A Look at the New Martyrs

Book Pick: The Global War on Christians

(photo: Register Files)

THE GLOBAL WAR ON CHRISTIANS

Dispatches From the Front Lines of Anti-Christian Persecution

By John L. Allen Jr.

Image, 2016. 

336 pages, $16

To order: imagecatholicbooks.com

 

“This book is about the most dramatic religion story of the early twenty-first century, yet one that most people in the West have little idea is even happening: the global war on Christians. … Christians today indisputably are the most persecuted body on the planet, and too often their new martyrs suffer in silence.”

Veteran Vatican correspondent John Allen documents the intensifying spiral of violence and even killing in which “eleven Christians are killed somewhere in the world every hour ... [and] 80 percent of all acts of religious persecution in the world today are directed at Christians.” 

The book is divided into three sections. Part I reports on 27 countries where Christians face especially severe religious persecution. Part II refutes five “myths” about anti-Christian persecution (like “nobody saw it coming” or “it’s all about Islam” or some killing is “really” political/ethnic/tribal/random rather than religious). Part III responds with ideas about how people of goodwill might react, from prayer to political action and charitable support.

Allen performs a huge service just by putting “the greatest story never told” on the public radar. Beyond raising consciousness, however, he couples detailed accounts of persecution with nuanced analysis of the complex and varied causes behind it. The hostility towards Christians on the part of other religions or of atheistic regimes are one side of the story; suffering endured, motivated out of faith, in witness to justice and charity is another. Allen also argues that persecution takes two: It is not just the aggressor’s, but also the victim’s, motives that are relevant. If a Christian exposes himself, out of Christian motives, to staying and witnessing to his faith, rather than cutting and running, he is also a victim of religious persecution. A believer who dies out of Christian love to defend his neighbor against the rapacious, the racist or the just plain criminal is just as much a Christian martyr as he who dies in defense of an explicit doctrine. 

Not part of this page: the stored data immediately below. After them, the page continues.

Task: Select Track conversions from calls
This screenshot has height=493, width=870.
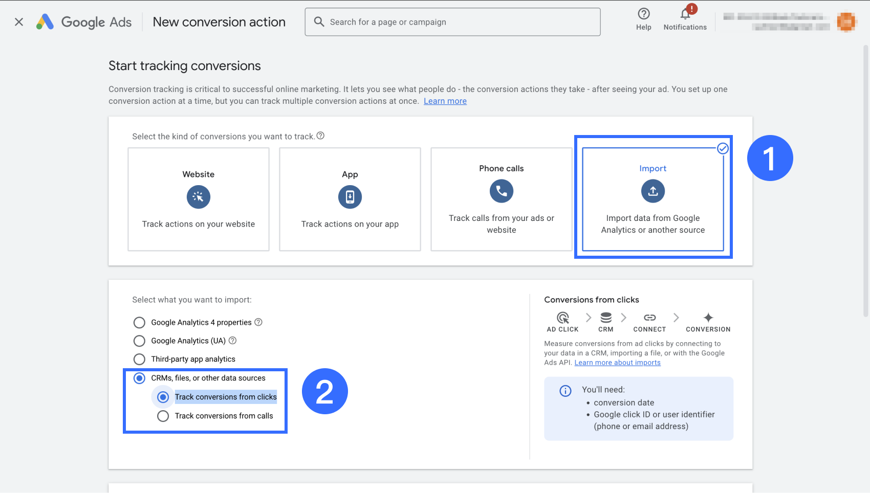Action: pyautogui.click(x=163, y=416)
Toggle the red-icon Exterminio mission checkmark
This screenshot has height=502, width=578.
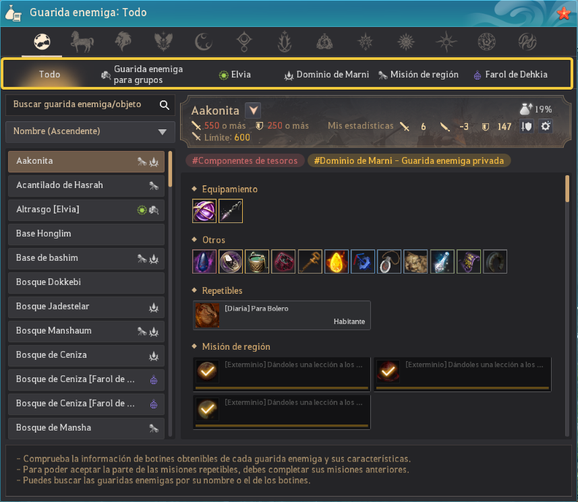tap(388, 371)
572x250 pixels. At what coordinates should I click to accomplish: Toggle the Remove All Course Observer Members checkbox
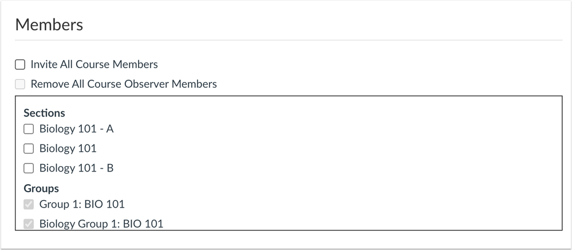[x=20, y=84]
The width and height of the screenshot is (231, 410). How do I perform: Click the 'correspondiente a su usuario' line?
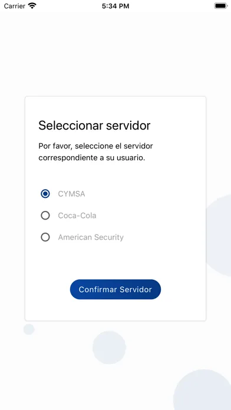[91, 158]
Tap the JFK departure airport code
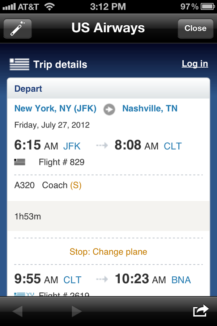Image resolution: width=217 pixels, height=326 pixels. [72, 146]
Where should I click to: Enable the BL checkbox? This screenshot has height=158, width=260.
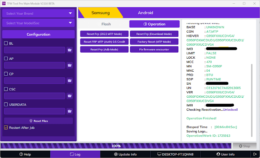(x=6, y=43)
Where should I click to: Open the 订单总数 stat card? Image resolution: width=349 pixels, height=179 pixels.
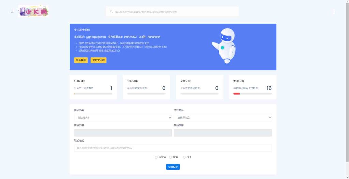93,87
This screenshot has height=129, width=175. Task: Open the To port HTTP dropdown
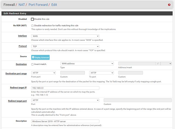tap(102, 73)
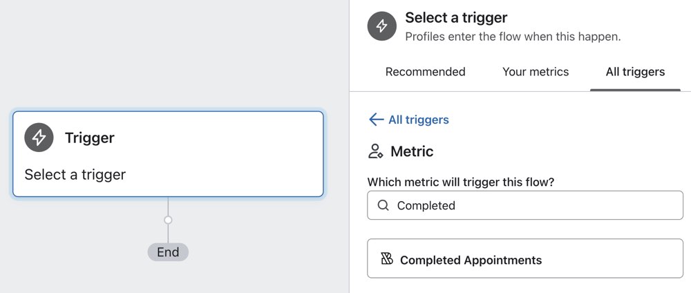Go back via All triggers link
This screenshot has width=691, height=293.
[418, 120]
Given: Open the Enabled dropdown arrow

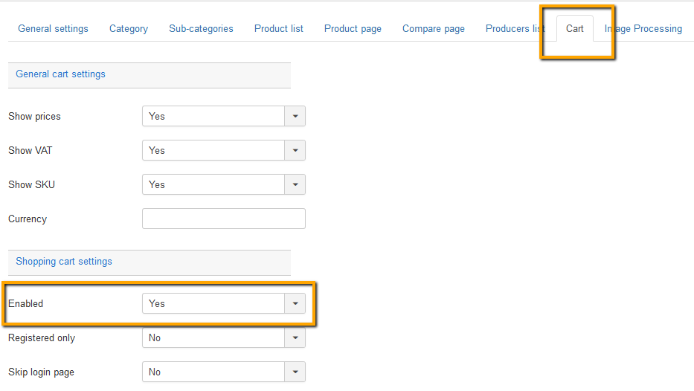Looking at the screenshot, I should 295,303.
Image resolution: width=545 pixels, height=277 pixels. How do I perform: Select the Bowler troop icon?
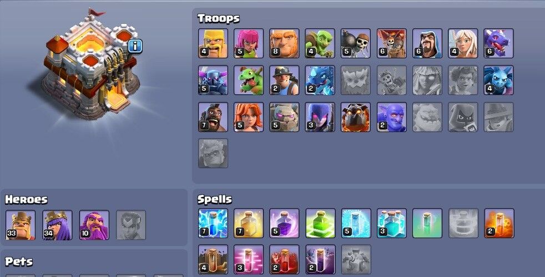(391, 117)
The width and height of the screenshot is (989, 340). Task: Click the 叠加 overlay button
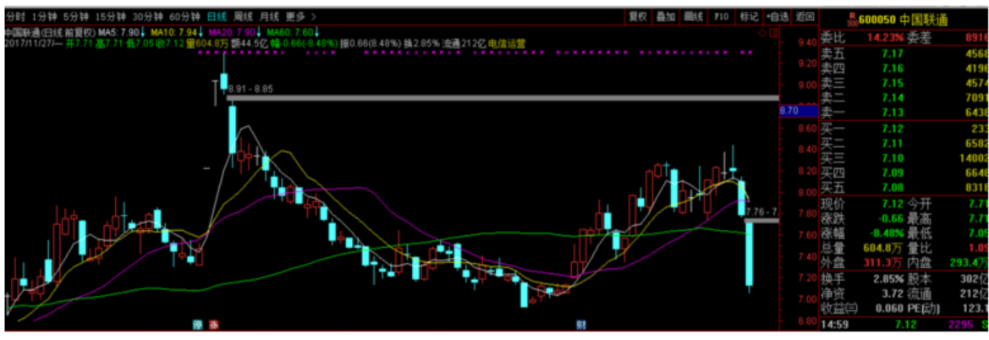click(x=665, y=16)
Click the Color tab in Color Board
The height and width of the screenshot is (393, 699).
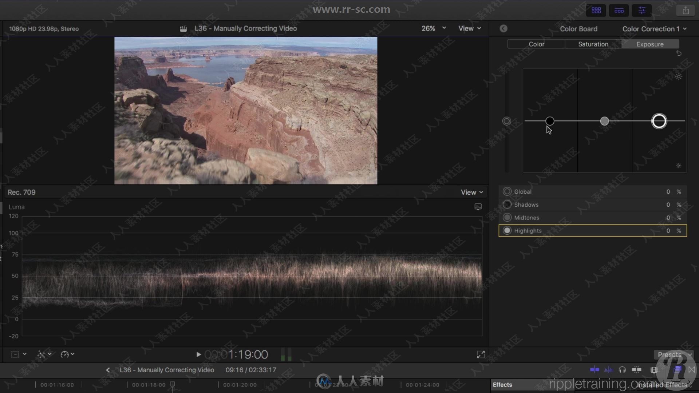[536, 44]
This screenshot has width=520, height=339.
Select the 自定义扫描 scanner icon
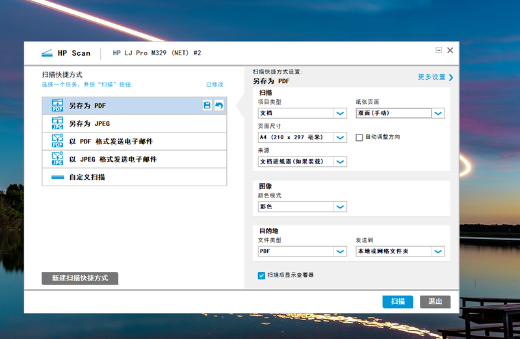pos(57,177)
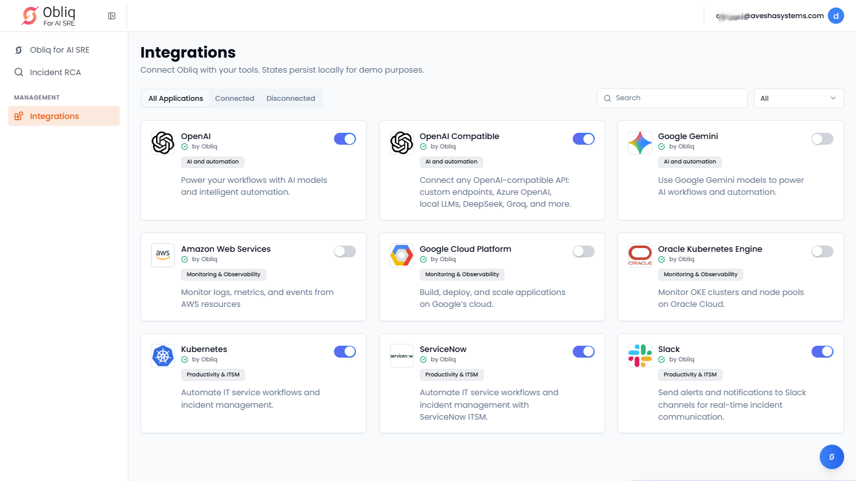Open Incident RCA in sidebar

pos(55,72)
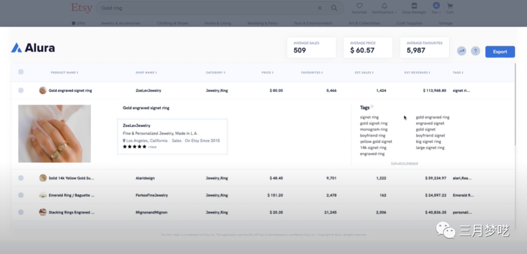The image size is (527, 254).
Task: Click the trending chart icon beside Export
Action: (461, 51)
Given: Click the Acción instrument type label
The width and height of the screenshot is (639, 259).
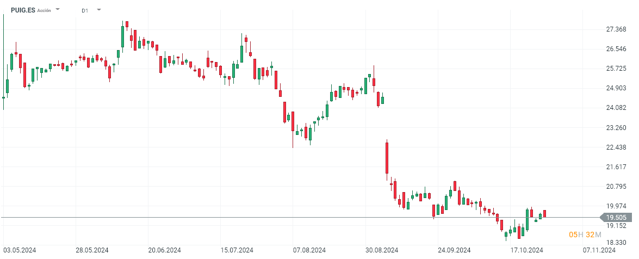Looking at the screenshot, I should coord(44,10).
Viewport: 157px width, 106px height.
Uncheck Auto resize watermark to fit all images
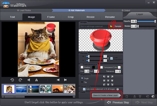click(x=84, y=89)
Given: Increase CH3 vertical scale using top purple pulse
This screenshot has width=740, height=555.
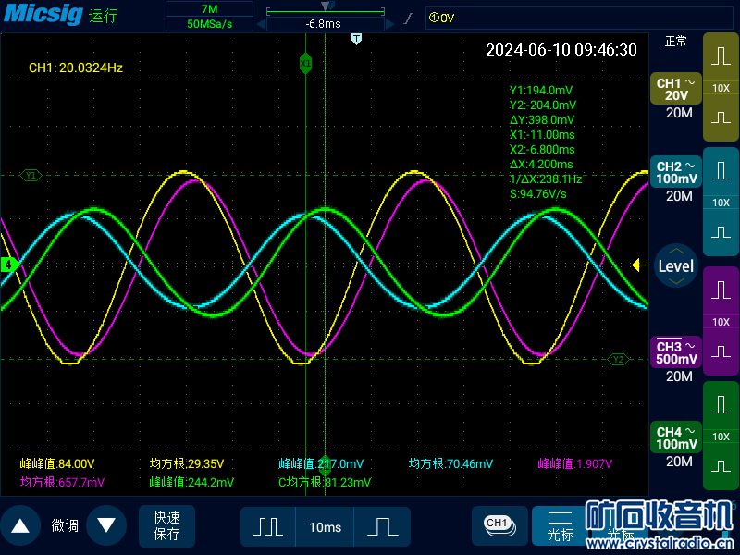Looking at the screenshot, I should click(721, 291).
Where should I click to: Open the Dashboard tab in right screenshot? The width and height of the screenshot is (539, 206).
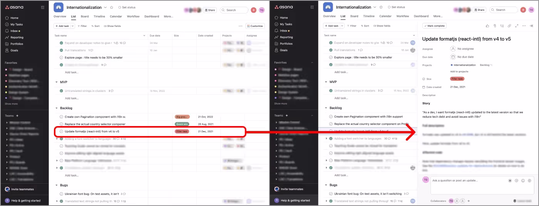point(421,16)
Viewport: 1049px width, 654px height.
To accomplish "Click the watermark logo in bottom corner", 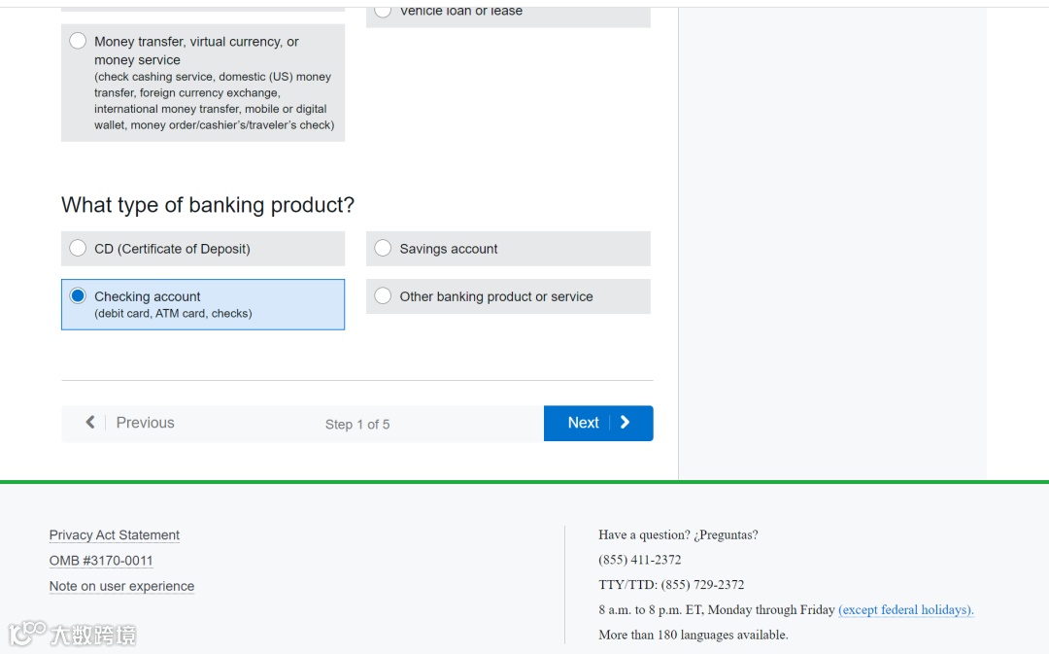I will point(73,635).
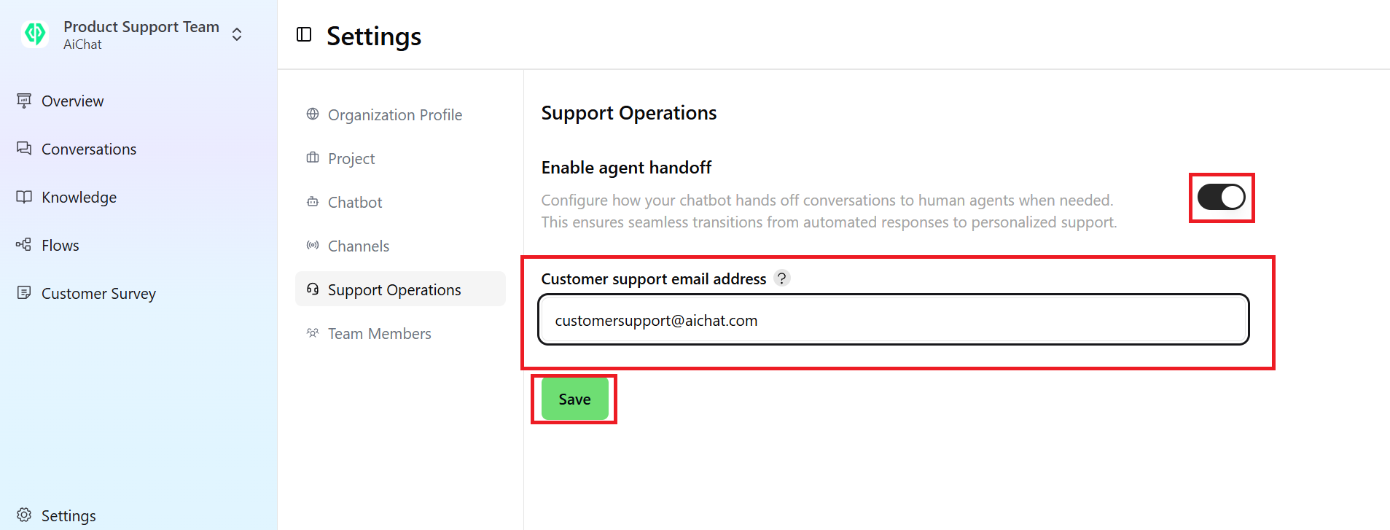1390x530 pixels.
Task: Open the Knowledge section icon
Action: click(24, 197)
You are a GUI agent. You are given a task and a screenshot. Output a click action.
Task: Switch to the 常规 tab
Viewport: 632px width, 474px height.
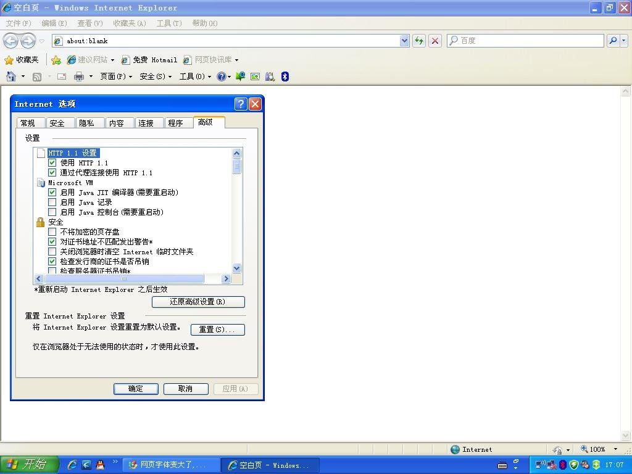[x=30, y=122]
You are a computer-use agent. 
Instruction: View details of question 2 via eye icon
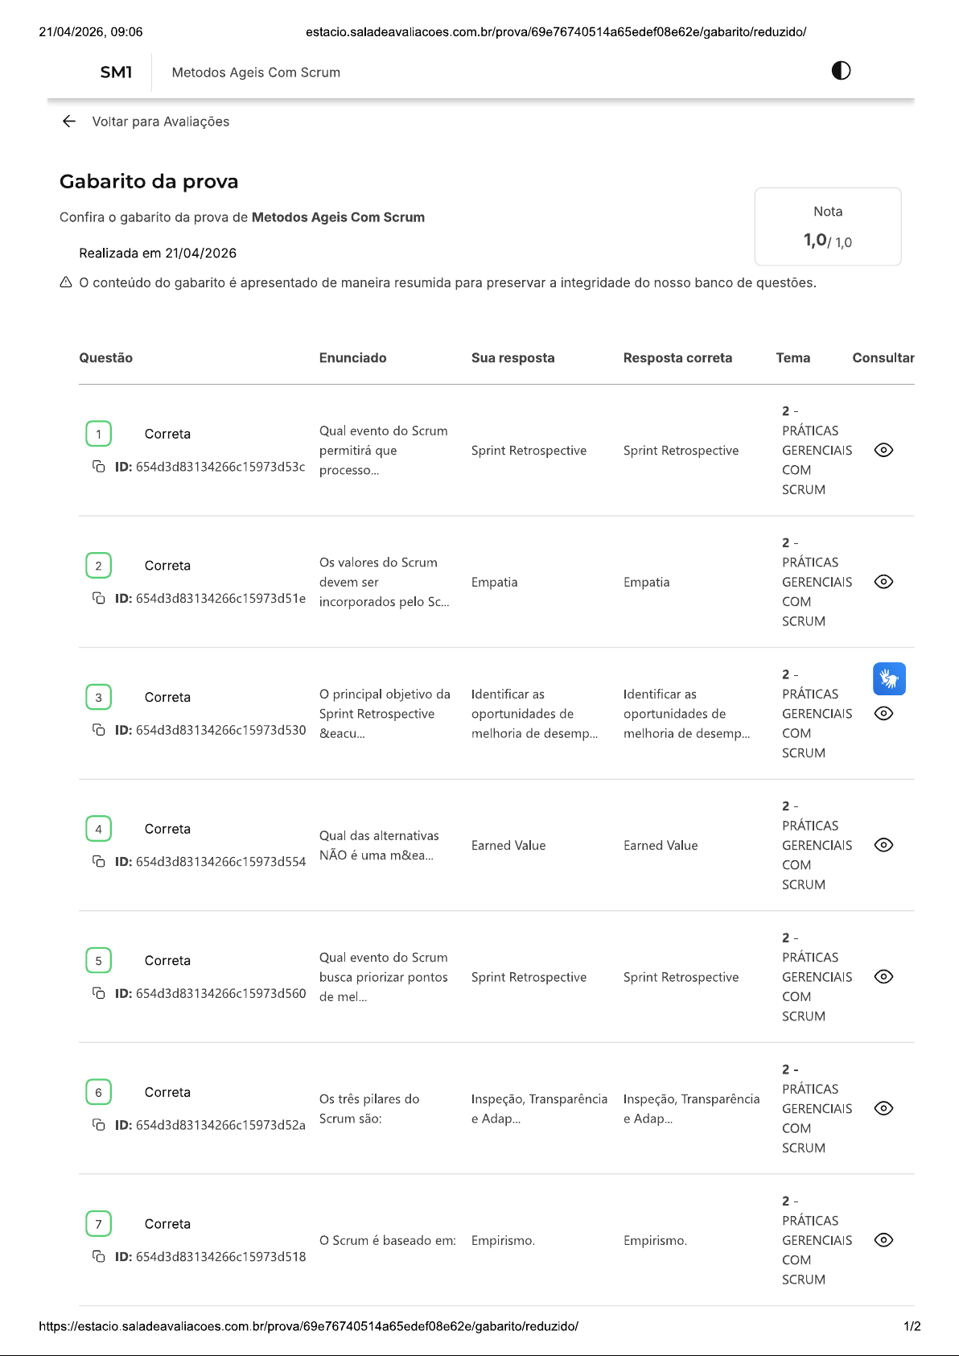tap(883, 582)
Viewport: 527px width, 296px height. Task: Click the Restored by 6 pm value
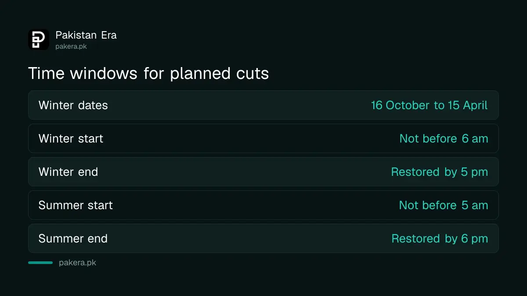[x=440, y=239]
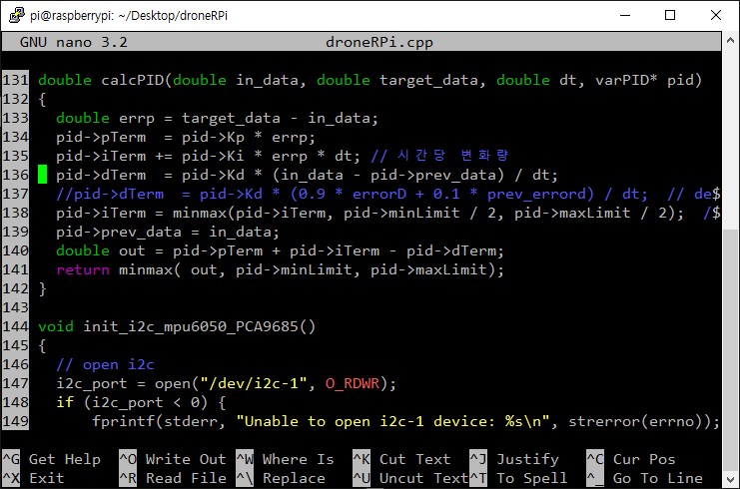Choose Cut Text in nano footer
This screenshot has height=489, width=740.
pos(414,459)
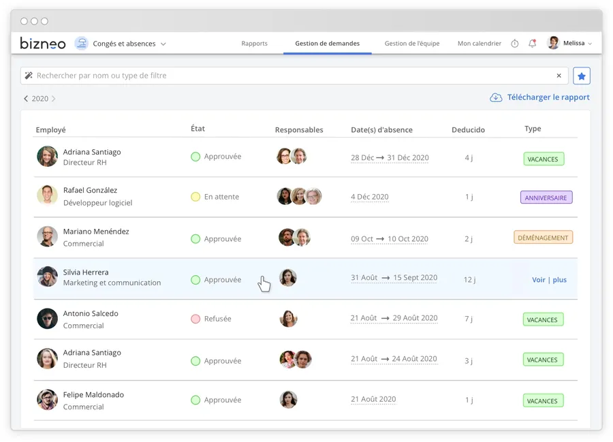Open the Gestion de l'équipe tab
613x442 pixels.
(x=411, y=44)
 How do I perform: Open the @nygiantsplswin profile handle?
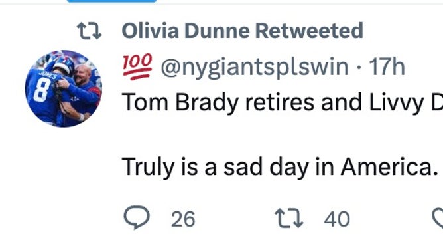click(254, 68)
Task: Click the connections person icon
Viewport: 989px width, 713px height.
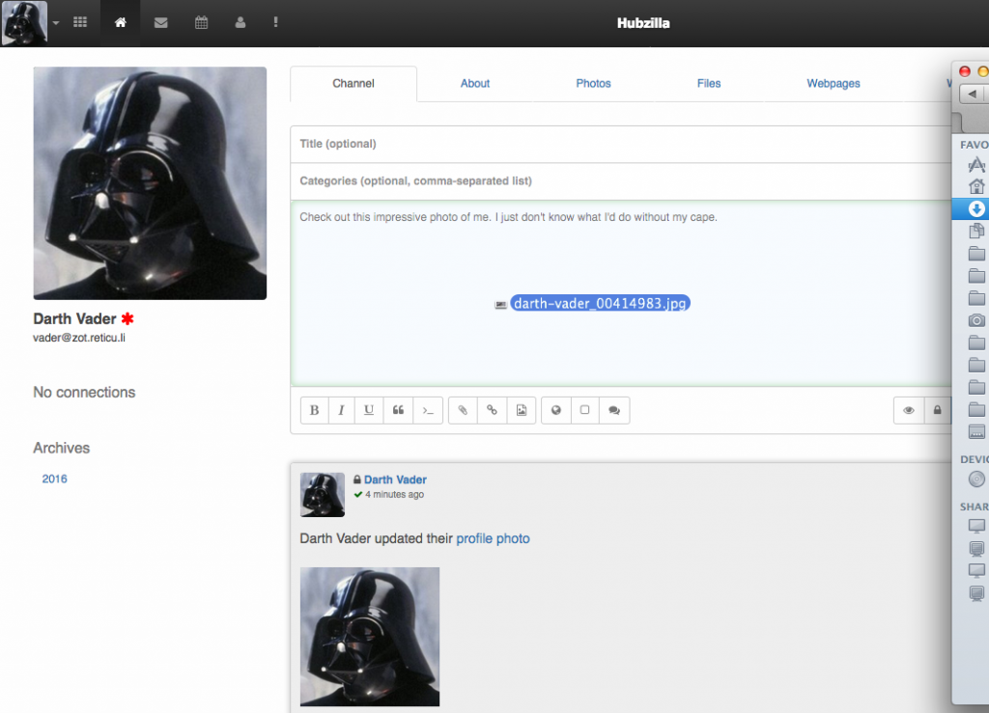Action: [240, 22]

Let me offer an example: By dying in place of another neighbor, St. Maximilian Kolbe was a “martyr of charity,” not just a political victim of Nazism.

Likewise, as Allen notes, when, in 1997, 36 seminarians in Burundi refused to separate themselves into Hutu and Tutsi (so that their attackers could kill one group but not the other), they were all murdered. They died because of fraternal Christian love, not tribal affiliation.

That said, Allen’s level of detail could also be a criticism: Too many detailed cases of persecution and too dense an explanation of their causes risks either numbing the reader or snowing him under. 

With ongoing reports of persecuted Christians, this book continues to be timely. 

John M. Grondelski writes from Falls Church, Virginia.